Cuando la luz se va yendo, me invade una tristeza enorme. No lo puedo evitar. Aquí en la celda, rodeada de fotografías de Marcos pegadas por las paredes, me siento por momentos mal, por momentos bien. Ahora… mal. Escucho continuamente las voces del resto de las presas mezcladas en el pasillo, una frecuencia que suena a eco porque la barahúnda se confunde con los hierros y con las cisternas de agua que constantemente se llenan y se vacían con ese molesto goteo que provocan las que están estropeadas. He rezado durante una hora mientras recordaba el olor del pan tostado, el horno caliente, la costra de azúcar bañando el bizcocho de pan que hice aquel mediodía… Al final he acabado rompiendo unas galletas que me he subido del economato. Son demasiado pastosas, demasiado secas, demasiado insípidas. Se me han roto sin querer, de tanto estrujarlas con el recuerdo entre las manos.

Odio estas galletas ásperas que solo sirven para bañar en la leche caliente.

Al menos, por esta tarde, se me han movido las entrañas evocándome a Marcos en su cocina, comiéndose los caramelos que le hice. Están pasando demasiados días. Tengo las sábanas llenas de migas secas. Me da por darle demasiadas vueltas a la cabeza y no me gusta. Tengo frío, tengo calor, tengo miedo, tengo ganas de abrazarme a alguien y no veo más que fotos de Marcos en la pared.

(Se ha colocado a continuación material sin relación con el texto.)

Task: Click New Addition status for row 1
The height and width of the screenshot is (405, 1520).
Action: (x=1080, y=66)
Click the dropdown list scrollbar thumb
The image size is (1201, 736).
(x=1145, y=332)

Quisiera ser pequeña otra vez…

Mi abuela y yo nos teníamos un afecto mutuo que enfurecía a mi madre porque nos entendíamos mirándonos. Y eso que ella me daba miedo, su presencia física era tan poderosa al entrar en la cocina grande, la de la chimenea, que abandonaba todo lo que estaba haciendo. Era más alta que mamá, más fuerte, más callada. Tenía el pelo blanco pegado hacia atrás con un moño que cogía con horquillas después de haber trenzado las canas con agua de colonia. Se lo pegaba estirado con la fuerza de unas manos arrugadas pero duras, fibradas como abanicos. Después se maquillaba con Maderas de Oriente, unas cajitas aplastadas que llevaban dibujado un dromedario blanco y que contenían una borla de terciopelo que, conforme se iba usando, se quedaba tiesa como la arena de playa mojada. Mi abuela me tenía prohibido tocar su caja de tocador, incluso ponía fuera de mi alcance las colonias y los peinadores ribeteados de ganchillo. Abría el armario del baño y, como era tan alta, los dejaba en el estante más alejado del suelo para que «no tocara nada». Abajo quedaban las toallas, el papel, el botiquín, etcétera.